## DIRECTIVE
Reproduce everything from the first of these lines down to the line containing "The width and height of the screenshot is (933, 525).", swapping "Rocks" for "Minerals" and keeping all else the same.

Lines on where items appear

— begin —

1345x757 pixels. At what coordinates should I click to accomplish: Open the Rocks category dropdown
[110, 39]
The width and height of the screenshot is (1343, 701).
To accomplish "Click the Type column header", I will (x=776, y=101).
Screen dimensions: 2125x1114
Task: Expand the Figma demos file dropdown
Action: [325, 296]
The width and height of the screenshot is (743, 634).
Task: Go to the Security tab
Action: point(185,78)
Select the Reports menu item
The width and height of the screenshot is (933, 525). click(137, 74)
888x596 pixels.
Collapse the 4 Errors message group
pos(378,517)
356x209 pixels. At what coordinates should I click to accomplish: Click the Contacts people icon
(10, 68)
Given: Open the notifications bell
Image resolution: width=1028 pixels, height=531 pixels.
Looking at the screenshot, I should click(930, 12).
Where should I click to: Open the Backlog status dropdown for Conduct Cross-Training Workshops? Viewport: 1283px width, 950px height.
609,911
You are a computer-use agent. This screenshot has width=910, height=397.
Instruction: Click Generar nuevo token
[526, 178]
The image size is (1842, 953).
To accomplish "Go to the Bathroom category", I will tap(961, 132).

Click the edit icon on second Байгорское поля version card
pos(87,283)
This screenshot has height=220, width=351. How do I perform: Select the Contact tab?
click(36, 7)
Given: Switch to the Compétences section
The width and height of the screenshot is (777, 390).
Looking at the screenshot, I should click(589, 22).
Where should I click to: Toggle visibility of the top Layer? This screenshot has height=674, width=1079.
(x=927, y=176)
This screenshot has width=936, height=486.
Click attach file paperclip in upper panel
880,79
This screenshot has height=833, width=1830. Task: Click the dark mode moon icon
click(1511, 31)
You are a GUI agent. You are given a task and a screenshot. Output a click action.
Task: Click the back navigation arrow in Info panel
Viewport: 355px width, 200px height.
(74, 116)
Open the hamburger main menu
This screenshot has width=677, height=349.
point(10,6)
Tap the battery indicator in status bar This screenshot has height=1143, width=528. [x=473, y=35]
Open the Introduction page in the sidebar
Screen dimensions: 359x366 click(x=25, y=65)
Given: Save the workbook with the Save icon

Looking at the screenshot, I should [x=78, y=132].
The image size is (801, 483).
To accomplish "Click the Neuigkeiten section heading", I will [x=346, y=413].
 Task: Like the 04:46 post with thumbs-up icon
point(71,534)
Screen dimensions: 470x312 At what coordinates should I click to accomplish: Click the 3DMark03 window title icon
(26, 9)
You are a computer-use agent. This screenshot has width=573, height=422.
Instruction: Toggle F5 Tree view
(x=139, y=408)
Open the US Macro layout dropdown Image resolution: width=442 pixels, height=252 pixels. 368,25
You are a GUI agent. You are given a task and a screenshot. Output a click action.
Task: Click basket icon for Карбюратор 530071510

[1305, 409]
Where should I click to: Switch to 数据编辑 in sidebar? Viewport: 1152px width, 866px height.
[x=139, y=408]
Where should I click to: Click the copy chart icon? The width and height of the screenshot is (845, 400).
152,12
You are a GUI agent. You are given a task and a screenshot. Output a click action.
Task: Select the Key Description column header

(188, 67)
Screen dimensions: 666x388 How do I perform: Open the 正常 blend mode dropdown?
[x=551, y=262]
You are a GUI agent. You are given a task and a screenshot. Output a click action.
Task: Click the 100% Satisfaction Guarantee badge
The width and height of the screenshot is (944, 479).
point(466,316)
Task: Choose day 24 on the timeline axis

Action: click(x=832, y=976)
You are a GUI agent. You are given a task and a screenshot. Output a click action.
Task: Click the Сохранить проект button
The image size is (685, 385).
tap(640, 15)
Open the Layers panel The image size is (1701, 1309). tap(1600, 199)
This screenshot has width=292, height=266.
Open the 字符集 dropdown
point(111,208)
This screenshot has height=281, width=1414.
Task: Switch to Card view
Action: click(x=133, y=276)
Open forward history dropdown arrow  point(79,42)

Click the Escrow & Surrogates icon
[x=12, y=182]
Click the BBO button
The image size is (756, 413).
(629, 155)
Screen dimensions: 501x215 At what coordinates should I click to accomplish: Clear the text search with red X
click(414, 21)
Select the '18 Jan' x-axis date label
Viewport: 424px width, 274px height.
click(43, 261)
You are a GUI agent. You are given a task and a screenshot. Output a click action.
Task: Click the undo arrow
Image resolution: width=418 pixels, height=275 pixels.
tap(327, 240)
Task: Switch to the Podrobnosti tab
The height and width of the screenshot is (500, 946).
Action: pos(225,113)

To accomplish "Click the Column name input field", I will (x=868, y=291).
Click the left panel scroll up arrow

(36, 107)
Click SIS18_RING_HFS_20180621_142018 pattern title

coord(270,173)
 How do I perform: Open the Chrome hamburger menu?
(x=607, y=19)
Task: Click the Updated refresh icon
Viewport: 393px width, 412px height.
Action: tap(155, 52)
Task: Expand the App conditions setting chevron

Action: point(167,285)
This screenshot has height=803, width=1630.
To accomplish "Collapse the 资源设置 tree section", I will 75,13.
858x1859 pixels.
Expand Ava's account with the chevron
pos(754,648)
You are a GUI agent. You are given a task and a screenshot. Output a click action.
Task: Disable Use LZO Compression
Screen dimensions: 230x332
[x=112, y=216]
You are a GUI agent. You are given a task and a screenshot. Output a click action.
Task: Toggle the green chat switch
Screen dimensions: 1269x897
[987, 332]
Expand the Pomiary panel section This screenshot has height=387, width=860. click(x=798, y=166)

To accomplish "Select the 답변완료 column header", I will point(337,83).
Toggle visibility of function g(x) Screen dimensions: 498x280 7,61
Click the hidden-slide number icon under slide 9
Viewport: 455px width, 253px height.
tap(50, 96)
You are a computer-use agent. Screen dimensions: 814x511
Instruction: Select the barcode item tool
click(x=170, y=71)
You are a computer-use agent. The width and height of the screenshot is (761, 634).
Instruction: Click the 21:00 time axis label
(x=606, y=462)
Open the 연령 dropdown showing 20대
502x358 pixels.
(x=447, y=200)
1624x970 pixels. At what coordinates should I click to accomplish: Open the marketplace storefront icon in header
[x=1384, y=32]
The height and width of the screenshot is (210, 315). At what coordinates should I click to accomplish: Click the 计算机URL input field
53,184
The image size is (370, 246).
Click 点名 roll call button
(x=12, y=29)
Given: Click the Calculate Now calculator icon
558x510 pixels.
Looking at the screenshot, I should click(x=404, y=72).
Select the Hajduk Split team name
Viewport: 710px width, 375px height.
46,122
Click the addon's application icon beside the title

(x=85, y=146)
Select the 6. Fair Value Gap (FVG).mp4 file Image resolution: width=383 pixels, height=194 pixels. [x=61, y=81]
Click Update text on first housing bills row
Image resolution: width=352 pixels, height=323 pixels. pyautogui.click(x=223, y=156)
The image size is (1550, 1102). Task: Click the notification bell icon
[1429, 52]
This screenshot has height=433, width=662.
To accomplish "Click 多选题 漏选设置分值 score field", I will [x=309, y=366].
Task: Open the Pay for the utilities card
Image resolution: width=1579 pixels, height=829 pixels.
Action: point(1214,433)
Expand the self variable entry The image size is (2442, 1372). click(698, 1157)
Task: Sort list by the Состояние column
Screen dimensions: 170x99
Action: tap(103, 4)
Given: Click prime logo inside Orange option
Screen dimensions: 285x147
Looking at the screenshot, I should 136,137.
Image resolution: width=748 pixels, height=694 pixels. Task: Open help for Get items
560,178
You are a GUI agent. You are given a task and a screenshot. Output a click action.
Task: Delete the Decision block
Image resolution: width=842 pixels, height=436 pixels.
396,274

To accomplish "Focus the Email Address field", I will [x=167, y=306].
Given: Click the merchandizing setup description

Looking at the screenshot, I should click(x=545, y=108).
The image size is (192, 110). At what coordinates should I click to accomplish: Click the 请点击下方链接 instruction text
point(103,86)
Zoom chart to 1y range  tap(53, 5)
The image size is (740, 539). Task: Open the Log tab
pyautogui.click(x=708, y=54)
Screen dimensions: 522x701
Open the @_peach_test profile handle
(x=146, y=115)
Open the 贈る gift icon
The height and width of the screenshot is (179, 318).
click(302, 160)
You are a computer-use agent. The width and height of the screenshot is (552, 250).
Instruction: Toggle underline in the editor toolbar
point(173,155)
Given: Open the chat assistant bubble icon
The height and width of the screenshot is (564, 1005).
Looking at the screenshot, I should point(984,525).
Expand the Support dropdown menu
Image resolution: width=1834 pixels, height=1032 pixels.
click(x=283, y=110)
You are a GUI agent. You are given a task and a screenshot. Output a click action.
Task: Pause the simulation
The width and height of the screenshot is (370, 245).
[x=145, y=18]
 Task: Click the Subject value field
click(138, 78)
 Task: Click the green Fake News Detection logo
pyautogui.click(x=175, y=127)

— end —

## RIGHT ANSWER
1345x757 pixels. At what coordinates should I click to accomplish: Open the Minerals category dropdown
[110, 39]
The width and height of the screenshot is (1343, 701).
To accomplish "Click the Type column header", I will (x=776, y=101).
Screen dimensions: 2125x1114
Task: Expand the Figma demos file dropdown
Action: [325, 296]
The width and height of the screenshot is (743, 634).
Task: Go to the Security tab
Action: point(185,78)
Select the Reports menu item
The width and height of the screenshot is (933, 525). click(137, 74)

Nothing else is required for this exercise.